Lydia uncovered the coals, laid on some wood, and blew the fire to a
blaze. By its light Melas examined the lamb carefully. Then he said to
Lydia, who stood near with the Twins, "This ram has but one horn!"

"It can't be!" gasped Lydia. "Whoever heard of a ram with only one horn?"

"Feel it," said Melas briefly. Lydia felt it.

"By all the Gods," she cried, "here is a strange thing!"

"Let us feel," begged Dion and Daphne. They both felt. There was only one
little budding horn to be found, and that was right in the middle of the
lamb's forehead.

"What does it mean?" cried Lydia. "Is it a miracle? Is it a portent? Does
it mean good luck or bad luck?"

"I don't know," said Melas. "Only a priest could tell that."

"Then take it to a priest," said Lydia.

"It is not my sheep," said Melas. "It belongs to Pericles."

"Then you must take it to him and let him decide what shall be done with
it," cried Lydia. "And go soon, I beg of you. I don't wish to have the
creature in the house. It may be bewitched. It may bring all kinds of bad
luck to us."

"It is just as likely to bring good luck as bad," said Melas.

"Is Father really going to take the lamb to Athens?" asked Dion.

"Yes," answered Melas, with surprising promptness, "to-morrow."

"Oh," cried Dion and Daphne at the same instant, "_please_ let me go
too."

"No," said Lydia at once, but Melas said, "Not so fast, wife. Seek
guidance of the Gods.
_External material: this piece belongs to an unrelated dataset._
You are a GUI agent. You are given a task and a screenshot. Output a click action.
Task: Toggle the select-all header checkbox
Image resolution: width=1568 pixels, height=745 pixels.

The children would learn much from such a journey,
and their chances for learning are few. We should be gone but two days,
if the sea is calm."

Lydia was silent for a moment while the Twins stood by breathless with
suspense. At last she said, "Well,--if the Gods so will,--we will seek an
omen. You could spend the night at the house of my brother, Phaon, the
stone-cutter, I suppose. I have seen him but seldom since he married his
Athenian wife, but no doubt he would make you welcome for the night."

She rose slowly as she spoke, and threw a handful of grain upon the
family altar, at the same time praying to Hermes, the God of travelers,
for guidance. Then she ran round the court with her hands over her ears,
and as she came back to the group beside the hearth, suddenly uncovered
them again. The Twins were talking together in low tones.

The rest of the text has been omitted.